失礼ながら僕らはこの『A』というバンドを知りませんでした。
しかし自分達の大事なライブで漫才をさせてくれる、しかも全員が僕達を指名してくれた。
こんな嬉しい事はありません。
その気持ちに答えるためにどんなに小さなライブハウスであろうとお客さんが少なかろうと全力で漫才をしよう。
僕たちは二つ返事で出演を快諾させていただきました。
そしてライブ当日。
渡された住所通りに僕たちがたどり着いたのは
なんばHatchでした。
スタンディングなら1500人以上を収容できる広大なライブ会場です。
思ってたのと違う。
二人は早くも萎縮しながら入り口を猫背で通りました。
会場にあったポスターを見て気づいたのですがこれはワンマンライブでは無く『A』が主催するロックフェスだったのです。

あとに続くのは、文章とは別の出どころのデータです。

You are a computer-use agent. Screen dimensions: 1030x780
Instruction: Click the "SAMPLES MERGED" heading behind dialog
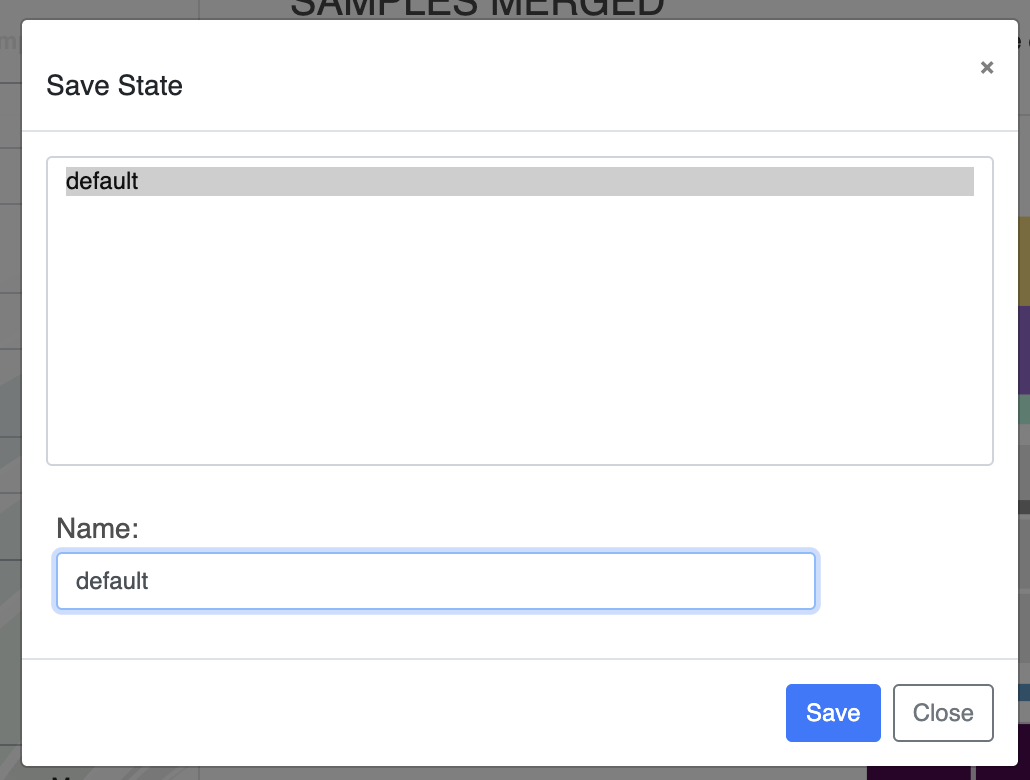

何組かのロックバンドがライブを繰り広げその最後を『A』飾るというもの。
僕らの出番は『A』の前でした。
会場入りした僕らはまず『A』の楽屋に通されました。
ドキドキしながらも扉をノックし挨拶。
「はじめまして、麒麟です。呼んでいただいてありがとうございます」
しかし『A』のリアクションは
「ウィッス」
だけでした。
…え!?ウィッス!?僕らを呼んだんだよね?みんな僕らが良いって言ってくれたんだよね?ウィッス!?終わり!?ねぇ、終わりなの!?
本番前のピリピリとしたムードに耐えれず僕らはそそくさと楽屋から脱出しました。
出番が近づいてきたのでステージに近づくと
爆音で流れるロックサウンド、それに怒号のような声をあげ熱狂的に盛り上がる1500人以上のオーディエンス。
僕らの出番前にあたるそのバンドのボーカルはほぼ全裸で頭には戦国時代の兜をかぶり壁に頭を打ちつけ続けながらこう叫んでいました。
「お前ら全員、バカ野郎だァァァァッ!!!」
バカはお前だと思いました。
心の底から帰りたいと思いました。